Buried in the plethora of changes for 2020 is one of which you will need to ensure your front line staff is aware of for Hospital Outpatient Departments under OPPS conditions for payment. As part of the initiative to protect Medicare funding, utilization of services and procedures furnished in hospital outpatient departments is constantly monitored by CMS (Centers for Medicare & Medicaid). Under this umbrella of services monitored resides certain procedures that potentially could be cosmetic or related to inherently cosmetic procedures; not performed necessarily for therapeutic reasons.  

Moving into July 1, 2020, the below five categories will require prior authorization as a condition for Medicare payment:

  • Blepharoplasty
  • Botulinum toxin injections
  • Panniculectomy
  • Rhinoplasty
  • Vein ablation

The Federal Register states that, “We believe a prior authorization process for certain OPD services would ensure that Medicare beneficiaries continue to receive medically necessary care while protecting the Medicare Trust Funds from improper payments, and at the same time keeping the medical necessity  documentation requirements unchanged for providers.”

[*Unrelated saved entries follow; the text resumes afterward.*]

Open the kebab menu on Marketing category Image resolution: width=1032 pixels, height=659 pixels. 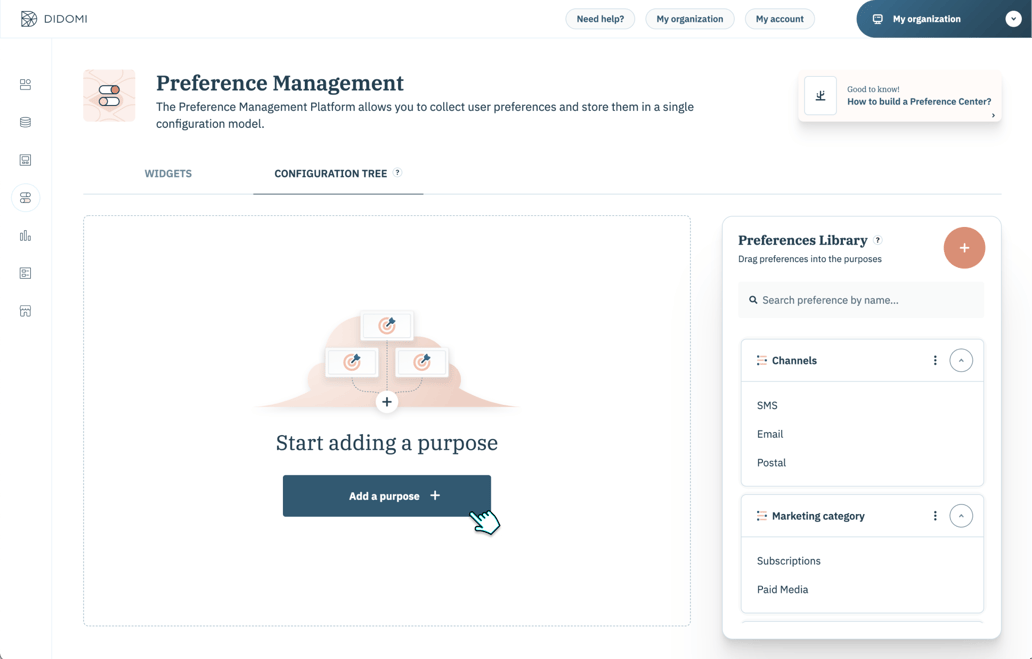click(935, 515)
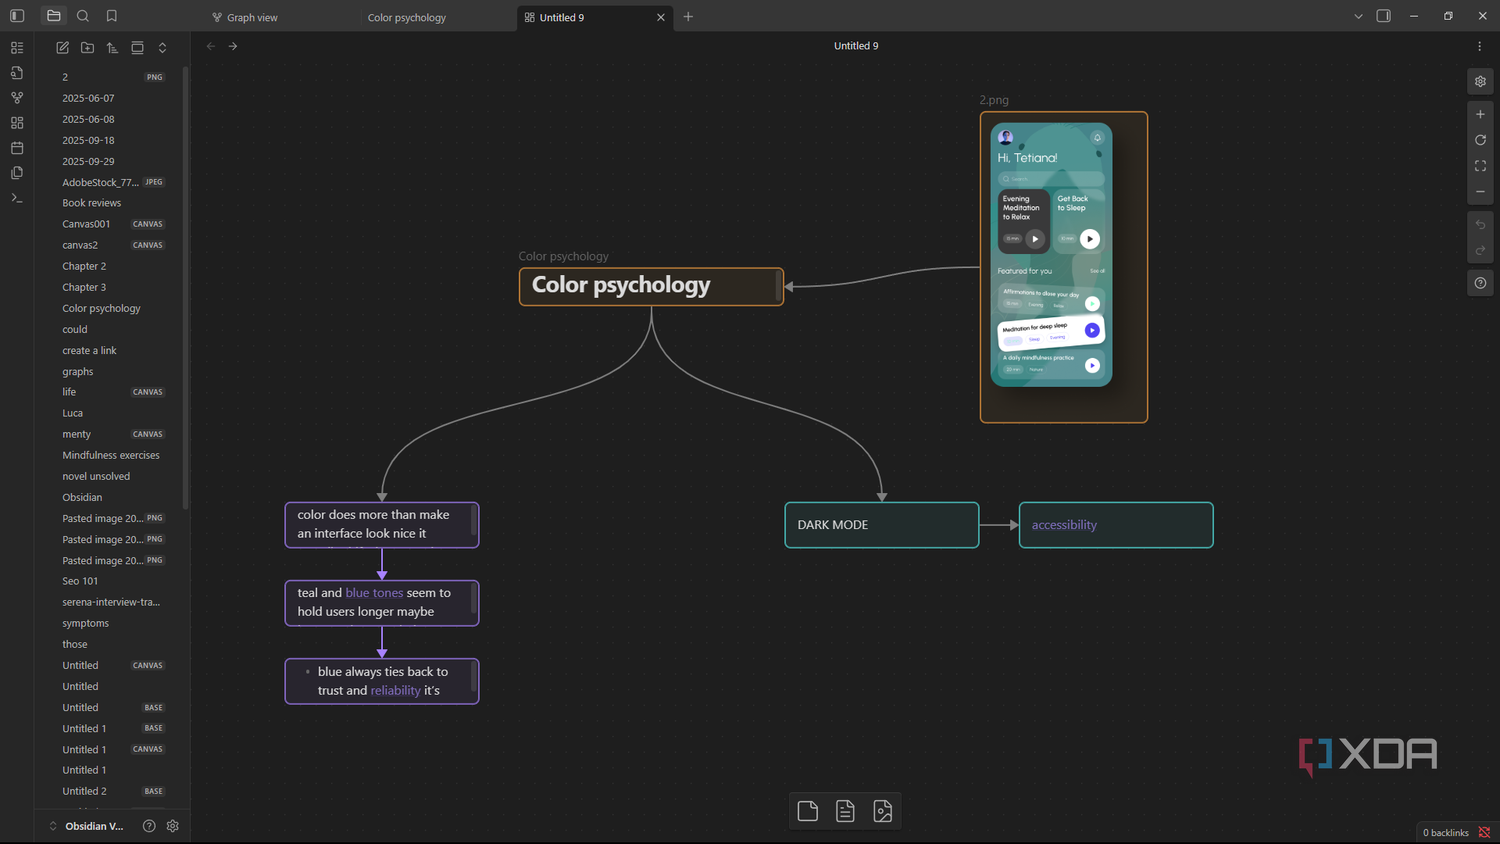Zoom to fit canvas content
The width and height of the screenshot is (1500, 844).
pyautogui.click(x=1480, y=166)
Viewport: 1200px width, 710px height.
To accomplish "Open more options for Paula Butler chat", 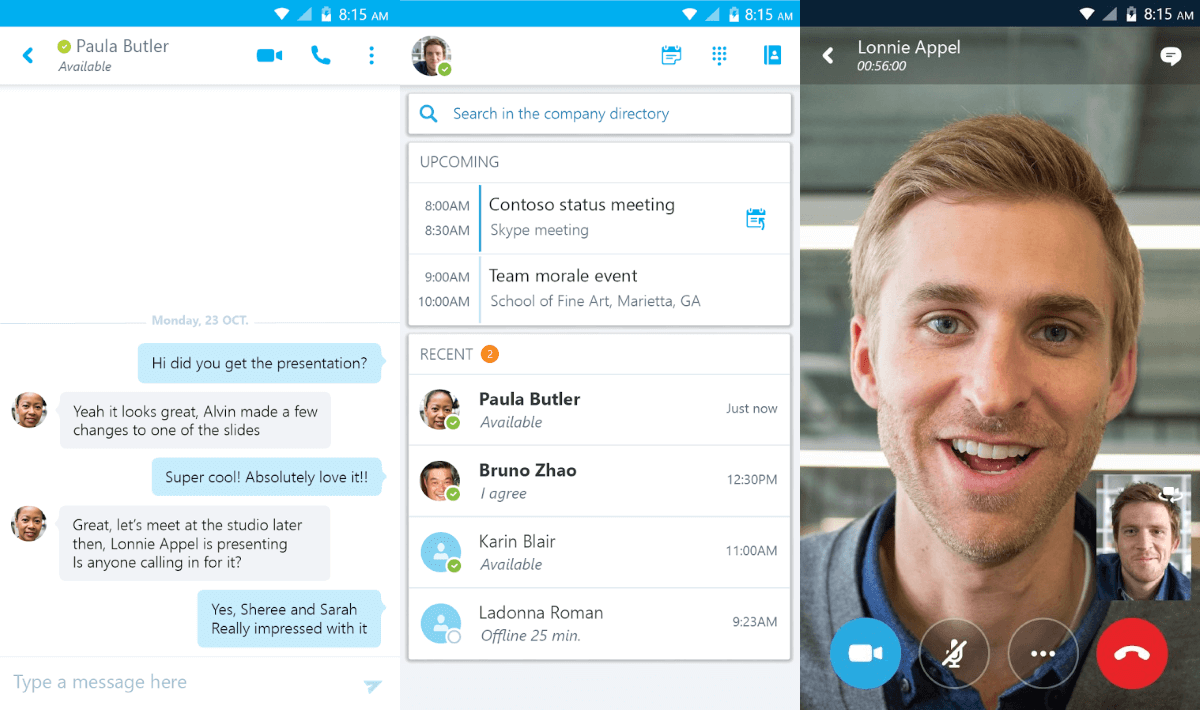I will click(372, 56).
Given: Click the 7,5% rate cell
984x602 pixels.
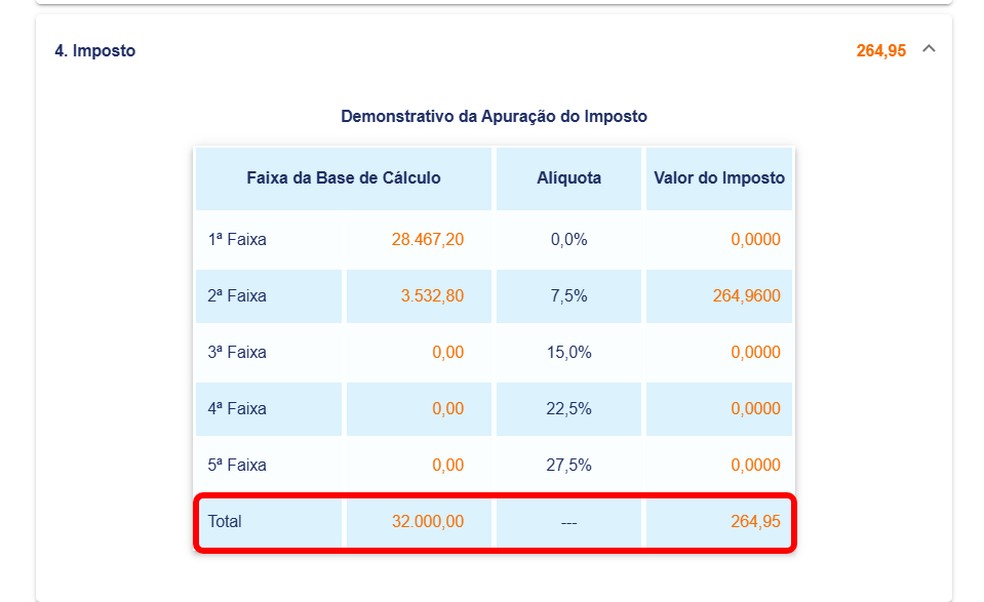Looking at the screenshot, I should (x=569, y=296).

What hospitals need to know now…

  • CMS will be expecting authorization prior to any services being furnished to the patient for the five procedures listed, for payment under OPPS. Without a prior authorization obtain, the procedure will be denied
  • CMS is expecting documentation to separately justify services as Medically Necessary for Conditions of Payment
  • This does not take place of LCD/NCD, prepayment/post payment reviews
  • This is for Medicare FFS, not Medicare Advantage and only pertains to hospitals that are receiving payment under OPPS
  • Implementation Schedule starts July 1, 2020
  • Start process related front end planning and education now to pertinent staff

 

References:

Medicare Program: Changes to Hospital Outpatient Prospective Payment and Ambulatory Surgical Center Payment Systems and Quality Reporting Programs; Revisions of Organ Procurement Organizations Conditions of Coverage; Prior Authorization Process and Requirements for Certain Covered Outpatient Department Services; etc., 84 Fed Reg. 61142 (November 12, 2019) (to be codified at 42 CFR Parts 405, 410, 412, 414, 416, 419, and 486).